When boards recruit replacements or additions, they run into another problem. A lot of new related experiences relate to areas that are the same, eg ESG or ai, new. This means that few potential candidates have it. So many companies are hunting in the same talent pool. That may help explain why boards are so expensive: average compensation for Russell 3000 directors has increased from $177,000 in 2019 to $205,000 in 2022. And more incest: about 65% of s&s There are 500 non-executive members on at least one board of directors, up from 58% in 2018 (see chart); One in ten sits on at least three. Anne Mather, former CFO of Pixar Studios, an animation company, sat on eight boards of directors at the start of 2022.

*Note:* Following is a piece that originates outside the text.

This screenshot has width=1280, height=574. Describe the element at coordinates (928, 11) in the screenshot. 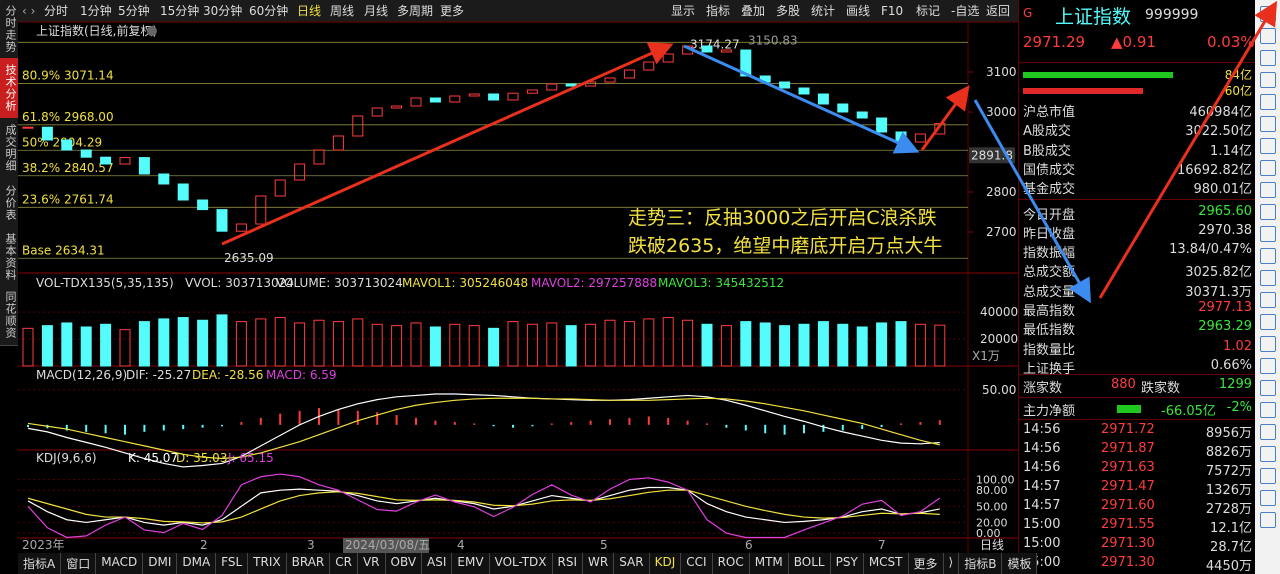

I see `tool-button: 标记` at that location.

The demand is especially high for experienced directors who are not white or male. In Britain, a government-commissioned review of diversity in boardrooms was carried out at FTSE Companies have found that most still fail to get people of color on their boards. Mooney Mannings, a former barrister who held several non-executive positions at large British firms, says she was inundated with calls from recruiters for months after the killing of George Floyd sparked protests over racial justice in America — and caused a hiring boom for racial minority managers on both sides of the Atlantic. “Don’t they know anyone else?” she asked in exasperation.

Investors are waking up to the dangers of overworked managers who spend their time too little. In May, Twitter shareholders voted to strip Egon Durban, a venture capitalist, of his seat on its board after two proxy consulting firms warned that the seven board positions he was juggling at the time may have been too many. (Twitter’s board issue was definitively resolved in October when its new owner, Elon Musk, resolved it entirely.) In June, BlackRock, the world’s largest asset manager, voted against appointing Mather to the board of Alphabet, Google’s parent company, as part of a Her campaign is against “excess”. Ms. Mather kept her seat but has since resigned from Airbnb, a home rental service, and Arista Networks, a computer networking company.

The upshot is that companies will have to spread their networks more widely. As a result, hiring can take longer, especially if you refuse to enter a bidding competition with rival recruiters on compensation for directors, notes Peter Voser, a seasoned chairman of multinational corporations. ABB, a giant Swiss engineering firm headed by Mr. Fusser, took a long time to find a manager to fill one opening—two years to be exact. But in the end, I found the right person with the right skills and experience. and beavers waving away in the background.